Let $\operatorname{Im} \left({x}\right)$ denote the image of the mapping $x$.

Let $G$ be a class of ordered pairs $\left({x, y}\right)$ satisfying at least one of the following conditions:

$(1): \quad x = \varnothing$ and $y = a$

$(2): \quad \exists \beta: \operatorname{Dom} \left({x}\right) = \beta^+$ and $y = H \left({x \left({\bigcup \operatorname{Dom} \left({x}\right)}\right)}\right)$

$(3): \quad \operatorname{Dom} \left({x}\right)$ is a limit ordinal and $y = \bigcup \operatorname{Rng} \left({x}\right)$.

Let $F \left({\alpha}\right) = G \left({F \restriction \alpha}\right)$ for all ordinals $\alpha$.


$F$ is a mapping and the domain of $F$ is the ordinals, $\operatorname{On}$.
$F \left({\varnothing}\right) = a$
$F \left({\beta^+}\right) = H \left({F \left({\beta}\right)}\right)$
For limit ordinals $\beta$, $\displaystyle F \left({\beta}\right) = \bigcup_{\gamma \mathop \in \beta} F \left({\gamma}\right)$
$F$ is unique.
That is, if there is another function $A$ satisfying the above three properties, then $A = F$.
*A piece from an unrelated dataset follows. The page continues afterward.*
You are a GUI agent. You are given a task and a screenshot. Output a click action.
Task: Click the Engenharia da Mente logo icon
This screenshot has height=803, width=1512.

\(\displaystyle F \left({\varnothing}\right)\) \(=\) \(\displaystyle G \left({F \restriction \varnothing}\right)\) Hypothesis
\(\displaystyle \) \(=\) \(\displaystyle G \left({\varnothing}\right)\) Restriction of $\varnothing$
\(\displaystyle \) \(=\) \(\displaystyle a\) Definition of $G$


\(\displaystyle F \left({\beta^+}\right)\) \(=\) \(\displaystyle G \left({F \restriction \beta^+}\right)\) Hypothesis
\(\displaystyle \) \(=\) \(\displaystyle H \left({F \restriction \beta^+ \left({\bigcup \beta^+}\right)}\right)\) Definition of $G$
\(\displaystyle \) \(=\) \(\displaystyle H \left({F \left({\beta}\right)}\right)\) Union of successor set is the original set by Union of Ordinals is Least Upper Bound


\(\displaystyle F \left({\beta}\right)\) \(=\) \(\displaystyle G \left({F \restriction \beta}\right)\) Hypothesis
\(\displaystyle \) \(=\) \(\displaystyle \bigcup \operatorname{Im} \left({F \restriction \beta}\right)\) Definition of $G$
\(\displaystyle \) \(=\) \(\displaystyle \bigcup_{\gamma \mathop \in \beta} F \left({\gamma}\right)\)


We can proceed in the fourth part by Transfinite Induction.

Basis for the Induction

\(\displaystyle F \left({\varnothing}\right)\) \(=\) \(\displaystyle a\) First part
\(\displaystyle \) \(=\) \(\displaystyle A \left({\varnothing}\right)\) Hypothesis

This proves the basis for the induction.


Induction Step

\(\displaystyle F \left({\beta}\right) = A \left({\beta}\right)\) \(\implies\) \(\displaystyle H \left({F \left({\beta}\right)}\right) = H \left({A \left({\beta}\right)}\right)\) Substitutivity of equality
\(\displaystyle \) \(\implies\) \(\displaystyle F \left({\beta^+}\right) = A \left({\beta^+}\right)\) Second part

This proves the induction step.


Limit Case

\(\displaystyle \forall \gamma \in \beta: F \left({\gamma}\right) = A \left({\gamma}\right)\) \(\implies\) \(\displaystyle \bigcup_{\gamma \mathop \in \beta} F \left({\gamma}\right) = \bigcup_{\gamma \mathop \in \beta} A \left({\gamma}\right)\) Substitutivity of equality
\(\displaystyle \) \(\implies\) \(\displaystyle F \left({\beta}\right) = A \left({\beta}\right)\) Third part

This proves the limit case.